立て続けに何度もチャイムが鳴らされる。ドアノブをガチャガチャとまわす音も聴こえたけど、鍵は一応かけてあった。彼女が合いカギを持ってたら終わりだけど、それはないらしい。
ケンタはあたしに向けて人指し指を一本立て、口を尖らせた。言われなくたって静かにしてるよ。
またケンタのケータイが騒がしく鳴り始める。止んでは鳴り、またチャイムが鳴り、今度はケータイが…
何度も何度も繰り返される。
気が狂いそうだ。
いっそ出てって、ヤリましたごめんなさいもう帰りますさようなら…って言ってやりたいくらいだった。

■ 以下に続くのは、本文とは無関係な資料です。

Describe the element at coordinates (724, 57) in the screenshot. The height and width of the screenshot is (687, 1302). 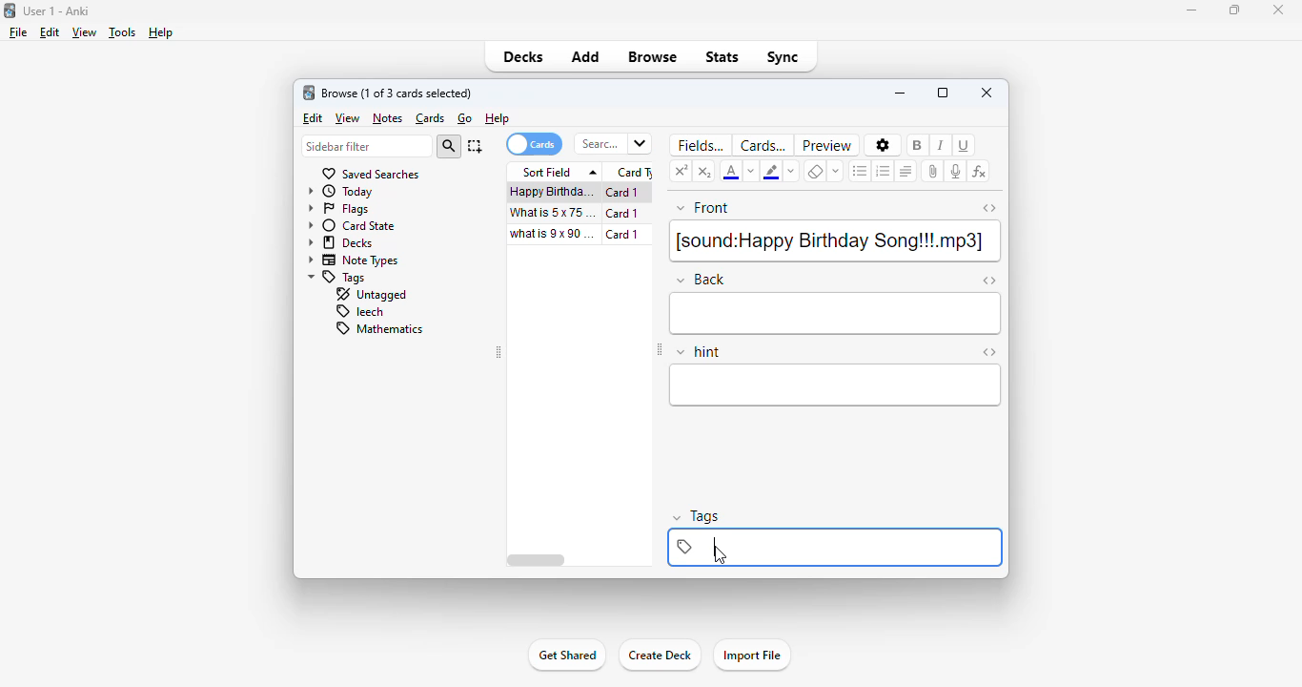
I see `stats` at that location.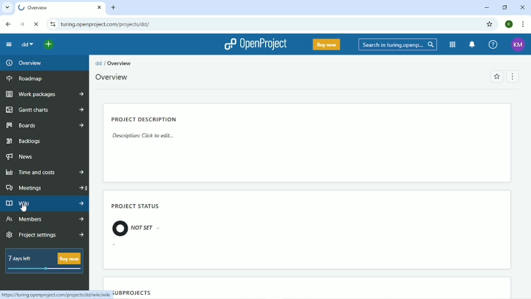 Image resolution: width=531 pixels, height=299 pixels. Describe the element at coordinates (44, 261) in the screenshot. I see `7 days left` at that location.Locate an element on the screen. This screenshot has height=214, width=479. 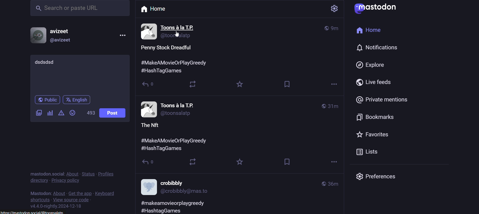
 is located at coordinates (176, 63).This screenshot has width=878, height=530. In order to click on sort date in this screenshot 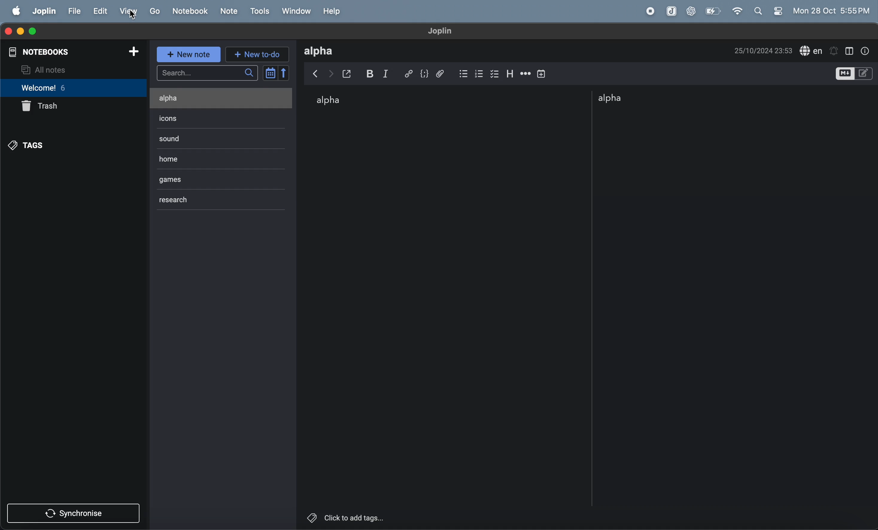, I will do `click(277, 73)`.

静まりかえり、最後に一度ケータイが鳴ると、廊下を去っていく彼女の足音が聴こえた。
少しして、ケンタが起き上がりケータイを開く。何も言わず、安堵した表情であたしに画面を見せる。
『何回もピンポンしたヶド、けんた出なかった…もぉ寝ちゃったんだょね…(泣)おウチ帰ってひとりで寝ます。ショボン… 杏奈』
完全にバカップルの文面じゃん…とツッコミたいけどやめておく。
「いつもあんなに何回もチャイム鳴らすの?」
「え?うん。」
「電話も?」
「うん、普通だろ?」
「いや…私ならしないね。ウザイじゃん。」
「そうかなぁ?」
「まぁいいや。少し寝させて…マジ寿命縮んだよ。」
「俺も~!悪いことはするモンじゃねぇな~!」
ホッとしたのか、すっかり元気を取り戻したケンタに、無性に腹が立った。
小さく舌打ちをして、あたしは眠りについた。夢の中であたしは、顔も知らないケンタの彼女に責め立てられ、悪者にされてた。